Ancestry websites should be ‘forbidden’

Ancestry websites run the risk of violating sperm donors’ privacy because of their DNA tests offering, an expert has claimed.

According to an article in the Daily Mail, Professor Guido Pennings, a bioethicist at Ghent University in Belgium, made the claim following recent developments in genealogy research. Websites increasingly offer DNA testing so people can trace their ancestry.

Until 2005, men in the UK could donate sperm anonymously. But if they, or members of their families carry out the tests, then their identities could be discovered by people using ancestry sites to research their family trees.

Violation of privacy

Professor Pennings says this constitutes a violation of the father’s privacy. Some donors are willing to be contacted by their biological children; however, those who aren’t might not be able to avoid being found online.

The professor said users violate privacy when they identified or contacted someone who wasn’t registered on the database. This, he said, was especially wrong for sperm donors because they had been promised anonymity. He added that if people used ancestry databases to find donors showed “disrespect and lack of gratitude”.

Professor Pennings made the comments in the scientific journal Human Reproduction.

If a child born from an anonymous sperm donor took a DNA test and traced their ancestry, it would be possible for him or her to find out who their biological father is if he or his relatives were already on the website.
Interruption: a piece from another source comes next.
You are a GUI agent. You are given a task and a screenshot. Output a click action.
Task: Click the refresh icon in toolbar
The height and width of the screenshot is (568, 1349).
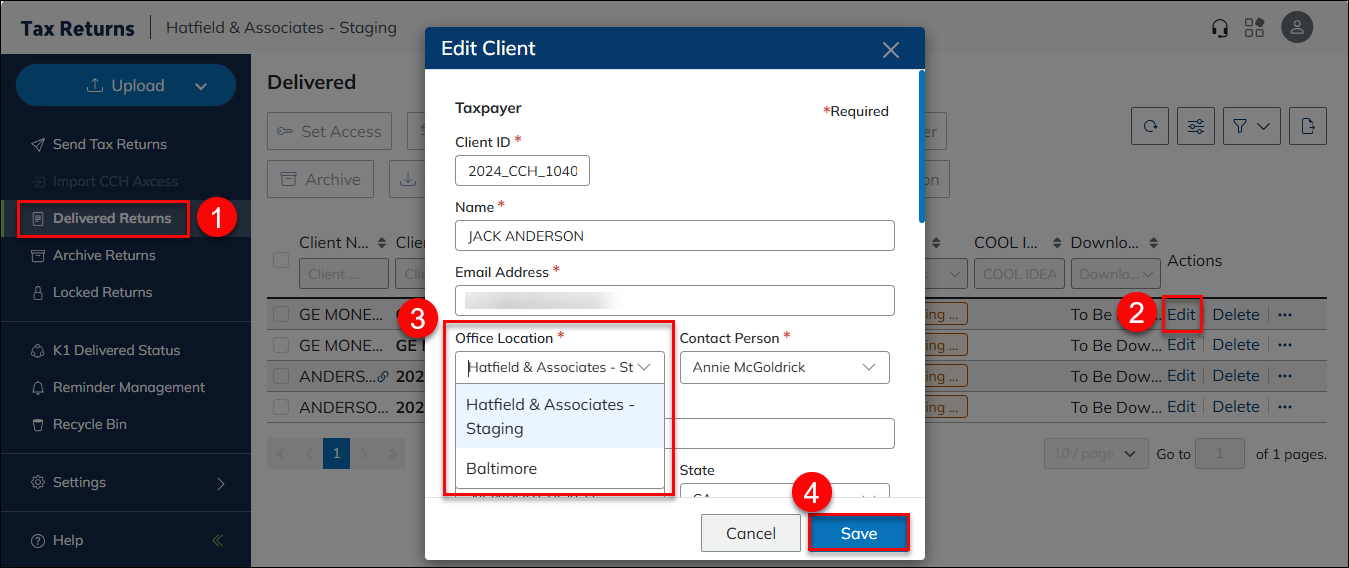click(x=1150, y=126)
The donor child could then connect with biological siblings online, linking them back to the donor without him knowing.

Names added to family trees

If the father hadn’t registered, relatives might have added his name to a family tree.

Men in the UK can’t donate sperm anonymously anymore, and children conceived this way are allowed to find out their biological father’s identity. While the risk applies only to a tiny minority, the professor said control was “difficult if not impossible” if online genetic testing companies are located in jurisdictions that don’t ban such activities. The Times reported that the professor went as far as recommending that access to family history sites should be banned.

People who didn’t know they were conceived via donated sperm could also be contacted by biological siblings, which could cause distress and upset. However, other genealogist have argued Professor Pennings’ research doesn’t recognise the rights of donor-conceived individuals.